Take memory for example. Maybe you’ve heard of studies in which people hear a list of related words. Um, let’s say a list of different kinds of fruit, after hearing this list, they’re presented with several additional words. In this case, we’ll say the additional words were “blanket” and “cherry”. Neither of these words was on the original list. And while people will claim correctly that “blanket” was not on the original list, they’ll also claim incorrectly that the word “cherry” was on the list.
Most people are convinced they heard the word “cherry” on the original list. Why did they make such a simple mistake? Well, we think because the words on the list were so closely related, the brain stored only the gist of what it heard. For example, that all the items on the list were types of fruit. When we tap our memory, our brains often fill in details and quite often these details are actually false.
We also see this fill-in phenomenon with perception. Perception is the faculty that allows us to process information in the present, as we take it in via our senses. Again, studies have shown that people will fill in information that they thought they perceived even when they didn’t.
For example, experiments have been done where a person hears a sentence but that’s missing the word that logically completes it. They’ll claim to hear that word even though it was never said. So, if I were to say, uh, “The Sun rises in the” and then fail to complete the sentence. People will often claim to have heard the word “east”.
In Cognitive Psychology, we have a phrase for this kind of inaccurate filling-in of details. It’s called a blind spot. The term originally refer to the place in our eyes where the optic nerve connects the back of the eye to the brain. There are no photo receptors in the area where the nerve connects to the eye. So that particular area of the eye is incapable of detecting images. It produces a blind spot in our field of vision. We aren’t aware of it because the brain fills in what it thinks belongs in the image. So the picture always appears complete to us.
But the term blind spot has also taken on a more general meaning. It refers to people being unaware of a bias that may affect their judgment about a subject. And the same blind spot phenomenon that affects memory and perception also affects imagination. Imagination is a faculty that some people use to anticipate future events in their lives. But the ease with which we imagine details can lead to unrealistic expectations and can bias our decisions.
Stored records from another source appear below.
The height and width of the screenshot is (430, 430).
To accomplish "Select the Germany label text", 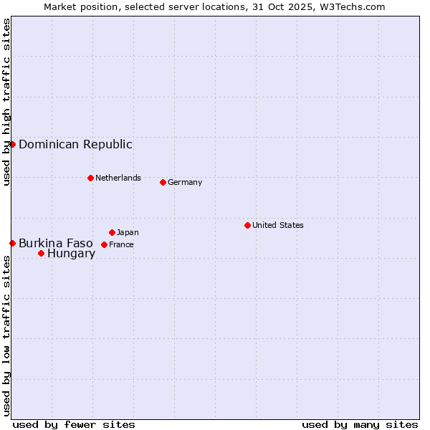I will 185,182.
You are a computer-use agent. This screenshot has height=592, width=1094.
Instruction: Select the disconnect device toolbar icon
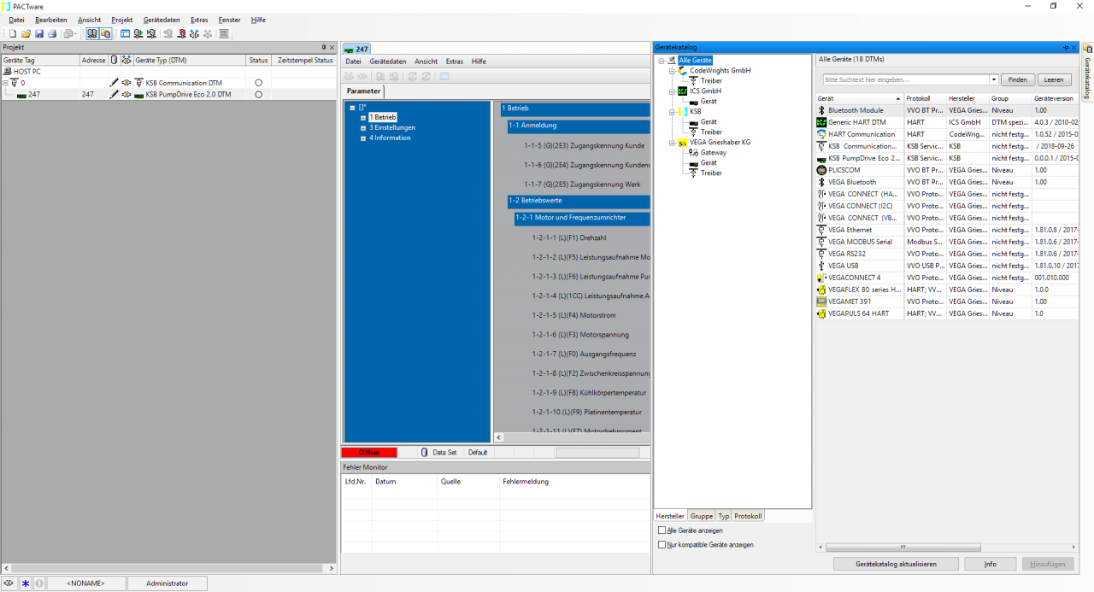(x=151, y=33)
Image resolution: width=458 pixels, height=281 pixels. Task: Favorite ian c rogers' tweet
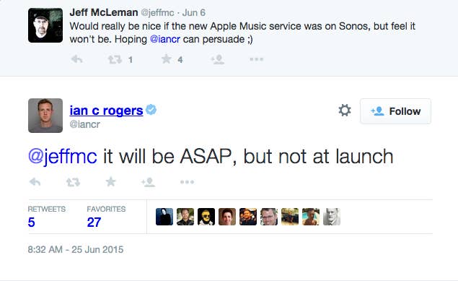pos(110,182)
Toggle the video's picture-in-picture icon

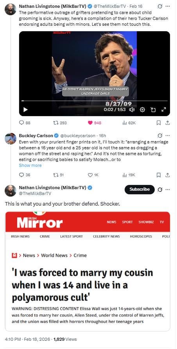coord(153,109)
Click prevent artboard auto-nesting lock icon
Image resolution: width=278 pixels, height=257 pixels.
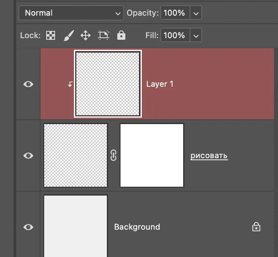104,35
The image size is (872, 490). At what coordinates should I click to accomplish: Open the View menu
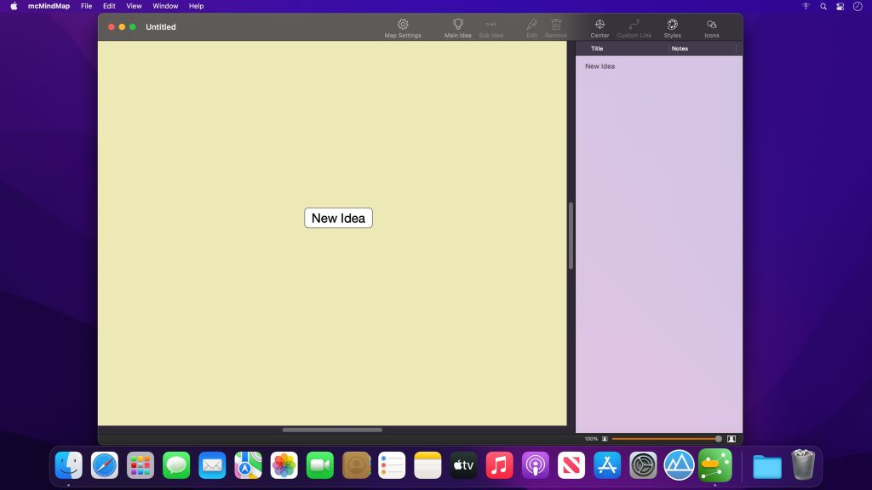pos(133,6)
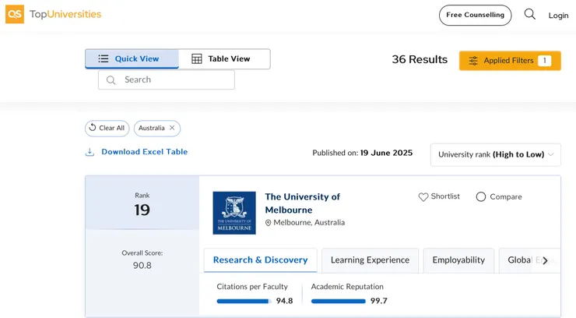Click the Clear All reset button
The width and height of the screenshot is (576, 318).
[x=107, y=128]
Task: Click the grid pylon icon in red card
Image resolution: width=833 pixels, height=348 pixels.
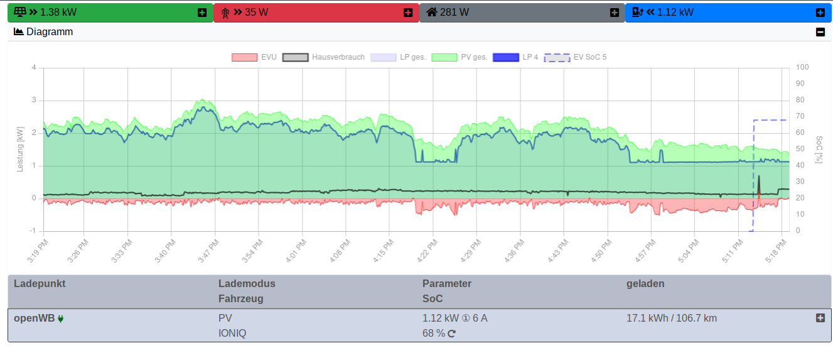Action: pyautogui.click(x=225, y=13)

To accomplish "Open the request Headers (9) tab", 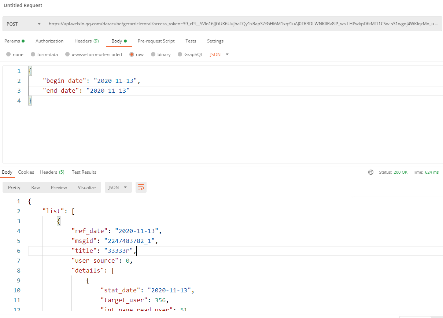I will pos(86,41).
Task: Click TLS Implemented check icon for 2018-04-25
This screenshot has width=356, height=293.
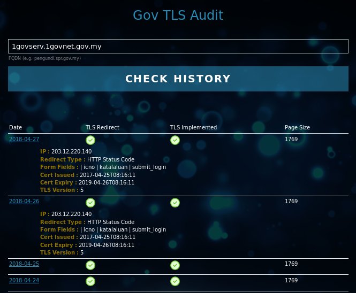Action: pos(175,265)
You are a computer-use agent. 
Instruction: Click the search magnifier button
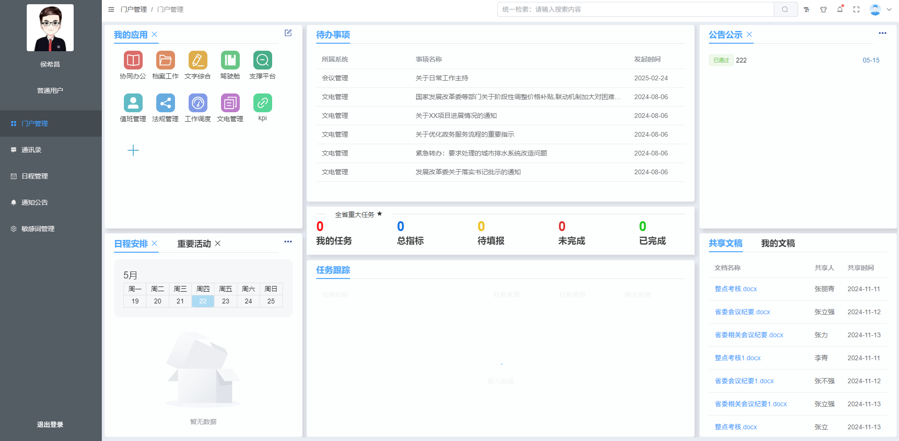[x=785, y=9]
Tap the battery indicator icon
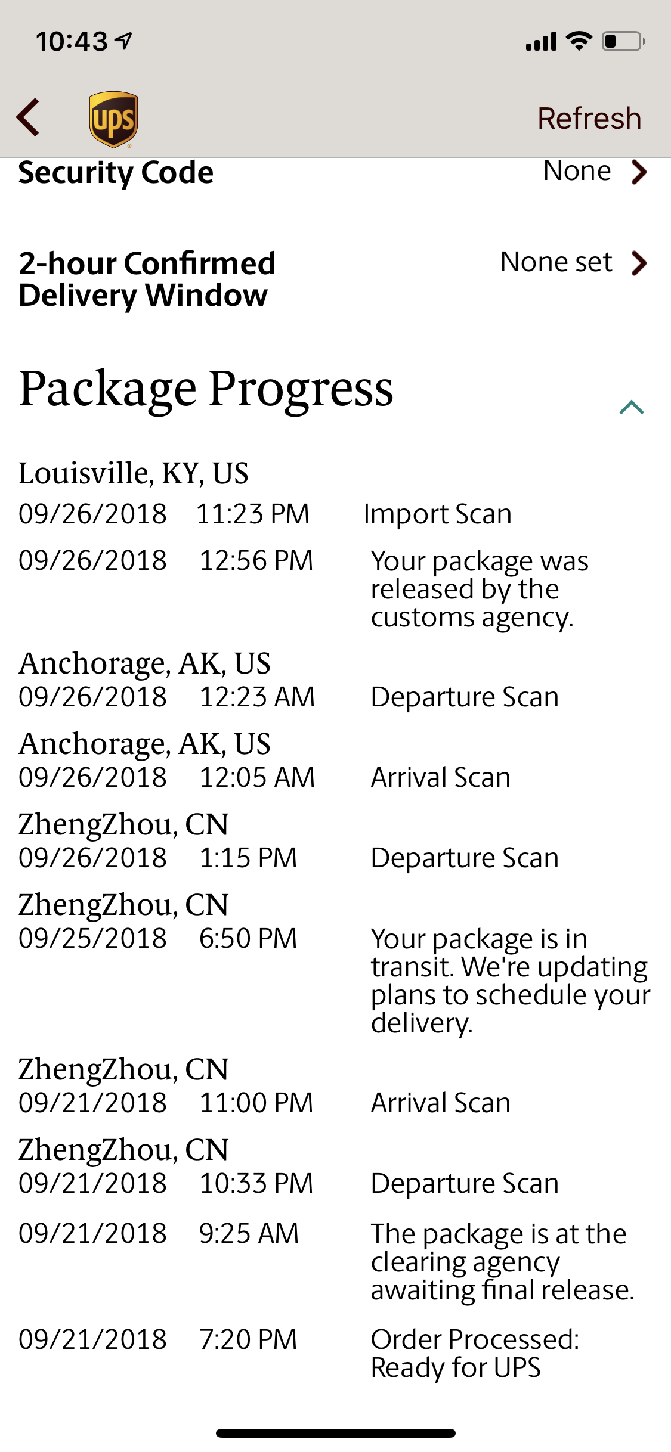Screen dimensions: 671x1452 (623, 41)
So, um, Peter, suppose I ask you to imagine a lunch salad, no problem, right? But I bet you’d imagine specific ingredients. Did yours have tomatoes? Onion? Lettuce? Mine did. Our brains fill in all sorts of details that might not be part of other people’s image of the salad, which could lead to disappointment for us if the next time we order a salad in a restaurant we have our imagined salad in mind that’s not necessarily what we’ll get on our plate.
The problem is not that we imagine things but that we assume what we’ve imagined is accurate. We should be aware that our imagination has this built-in feature “the blind spot”, which makes our predictions fall short of reality.